Memorial Sloan Kettering Cancer Center — one of the nation’s most prestigious institutions — is in the news again. In a New York Times article by Charles Ornstein and Katie Thomas that was reported and written in a collaboration with ProPublica, the nonprofit investigative journalism organization, it is explained that a startup in which the hospital has a financial stake is raising red flags among the institution’s pathologists. The dissension comes on the heels of another ethical question.
Paige.AI, an artificial intelligence startup that was created by three insiders at Memorial Sloan Kettering Cancer Center made its debut in February. Receiving $25 million in venture capital, the startup had “the promise that it might one day transform how cancer is diagnosed,” according to the article. Paige.AI is one of many in a growing field of new companies that are using artificial intelligence to solve problems in health care. This company has an advantage over others, because it has an exclusive arrangement to utilize Memorial Sloan Kettering’s huge archive of 25 million patient tissue slides, as well as a long history of work by the cancer center’s esteemed pathologists.
The cancer center has an equity stake in Paige.AI. A member of Memorial Sloan Kettering’s executive board, the chairman of the pathology department and the chief of one of its research laboratories also hold equity stakes in Paige.AI, and three of the cancer center’s board members are investors.
As reported in the article, “The arrangement has sparked considerable turmoil among doctors and scientists at Memorial Sloan Kettering, which has intensified in the wake of an investigation by ProPublica and The New York Times into the failures of its chief medical officer, Dr. José Baselga, to disclose some of his financial ties to the health and drug industries in dozens of research articles.” Dr. Baselga resigned recently. The cancer center’s chief executive, Dr. Craig B. Thompson, created a new task force to review Memorial Sloan Kettering’s conflict-of-interest policies.
“At a staff meeting Thursday morning, Dr. Thompson and others, including Dr. Lisa DeAngelis, the acting physician-in-chief who replaced Dr. Baselga, described the recent events as a disruption and acknowledged that the hospital was under a microscope, according to several people who attended,” according to the Times article.
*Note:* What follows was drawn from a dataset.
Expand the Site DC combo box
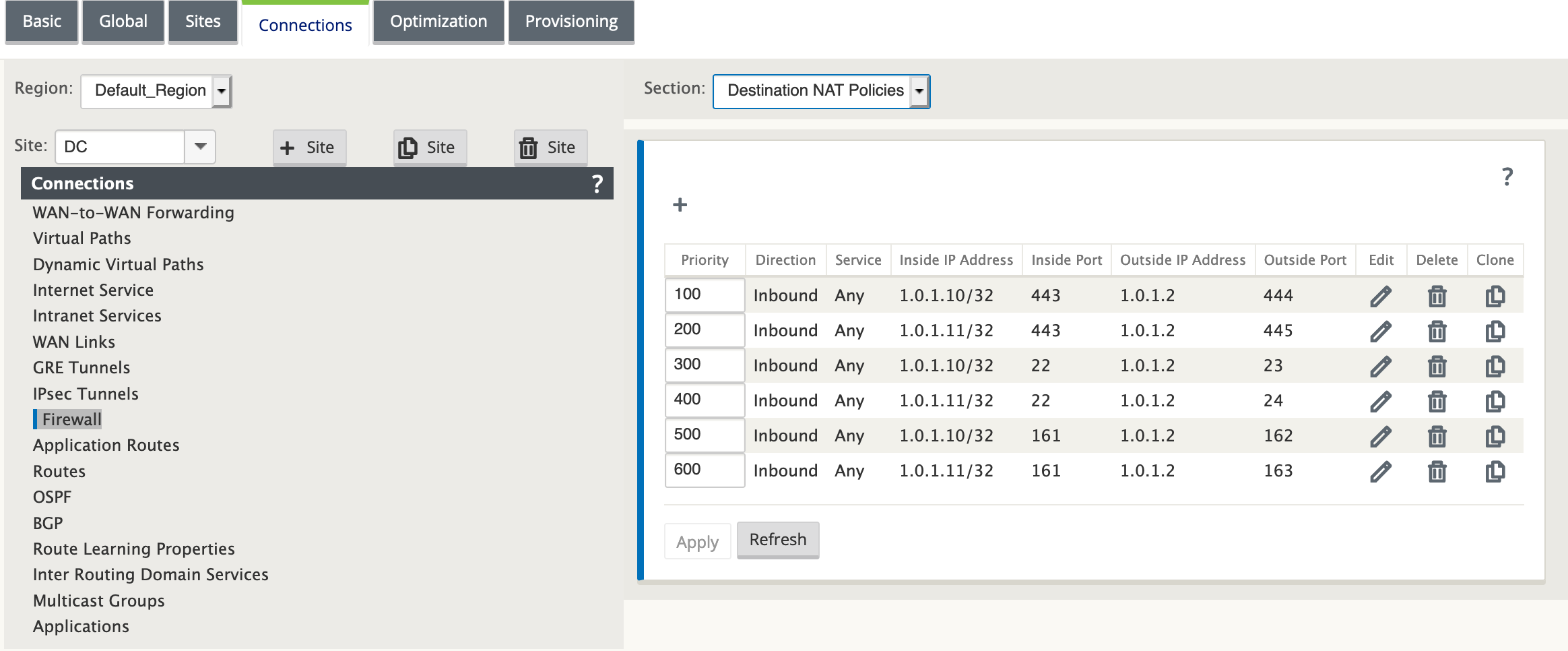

Doctors appeared to be unhappy about “a lack of communication from hospital leadership,” and one doctor stated that “patients were nervous that their health data was being commercialized by the institution.”
Pathologists at the cancer center have had strongly objections to the Paige.AI deal, because they think it is “unfair that the founders received equity stakes in a company that relies on the pathologists’ expertise and work amassed over 60 years.” They were also leery if using patient data, although it is anonymous, without their knowledge in a for-profit-driven company.
Another concern is that some experts in nonprofit law and corporate governance wonder if Memorial Sloan Kettering is in compliance with federal and state law governing nonprofits when it established the Paige.AI deal. These experts have said that charitable institutions such as Memorial Sloan Kettering need to demonstrate that they did not “provide assets to insiders for less than the fair market value.”